## Wat wordt gevraagd
Schrijf de regels vanaf de regel met "Task: Collapse the NAS 호스트 tree node" tot en met de regel met "Action: pos(186,139)" woordelijk over, en laat de afbeeldingen daarbij weg.

## Getoonde gegevens
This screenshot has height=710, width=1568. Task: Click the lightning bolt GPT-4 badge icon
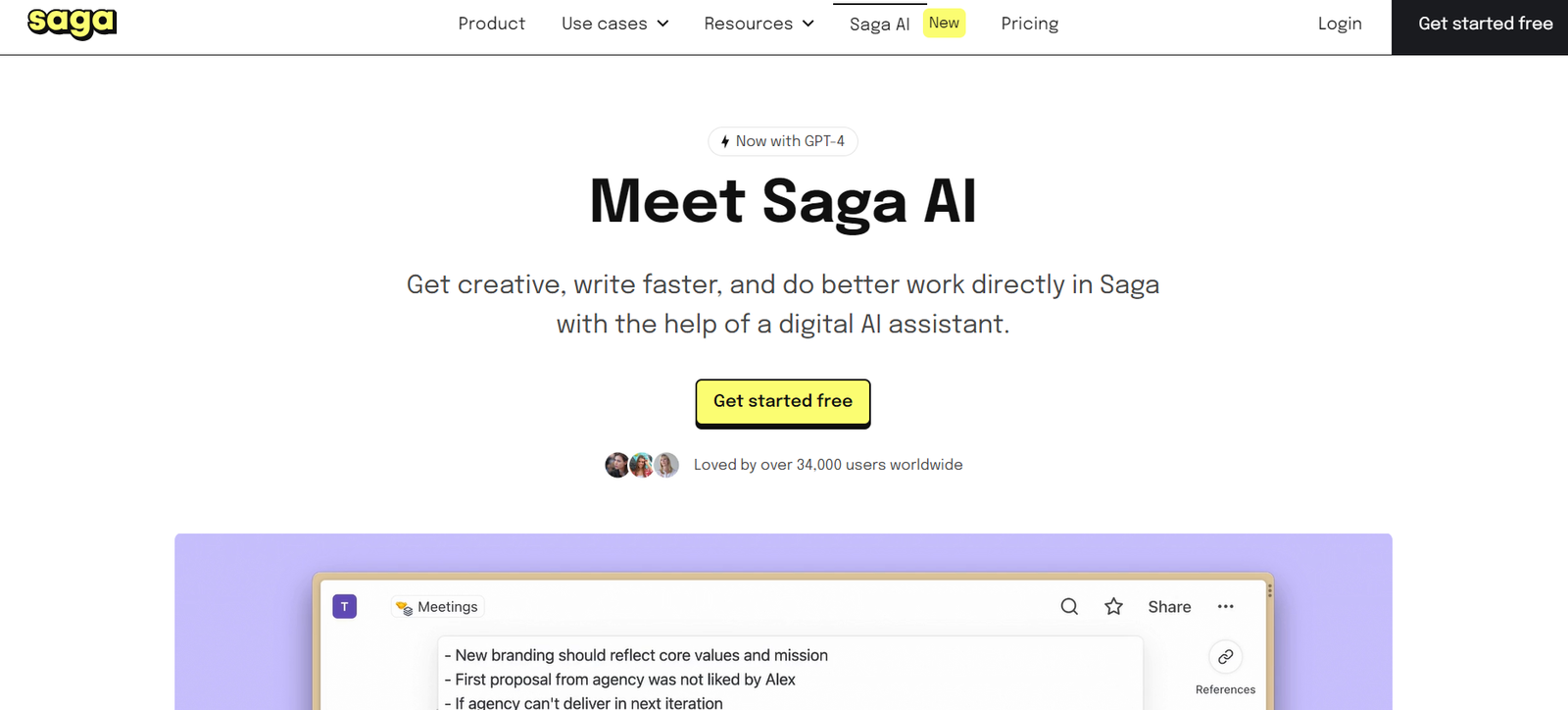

==

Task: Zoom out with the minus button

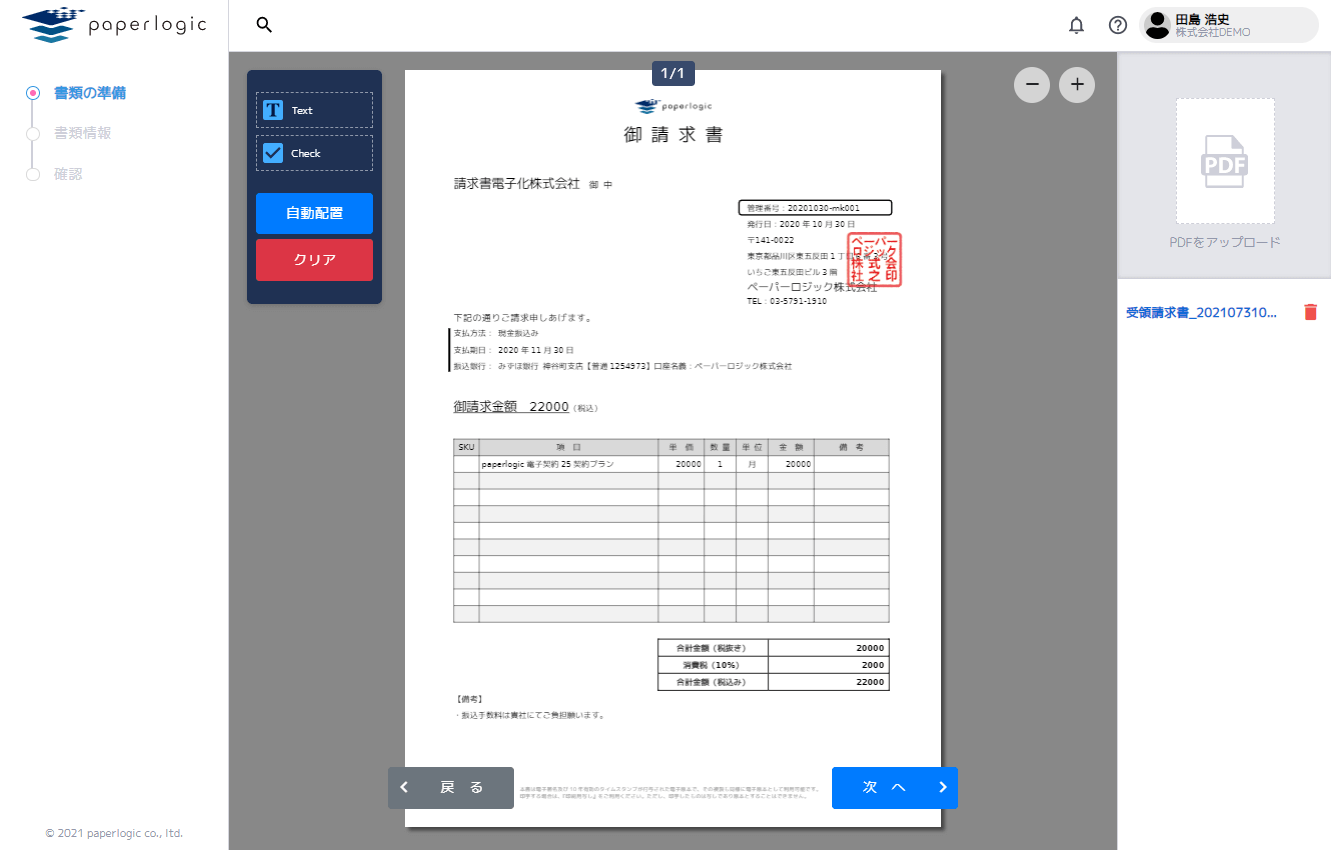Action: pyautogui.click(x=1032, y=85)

==

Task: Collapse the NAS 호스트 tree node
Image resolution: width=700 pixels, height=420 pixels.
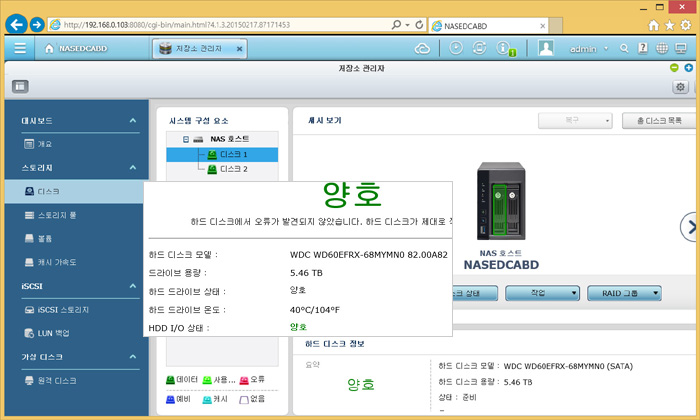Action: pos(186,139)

## Antwoord hieronder
Task: Collapse the NAS 호스트 tree node
Image resolution: width=700 pixels, height=420 pixels.
Action: pos(186,139)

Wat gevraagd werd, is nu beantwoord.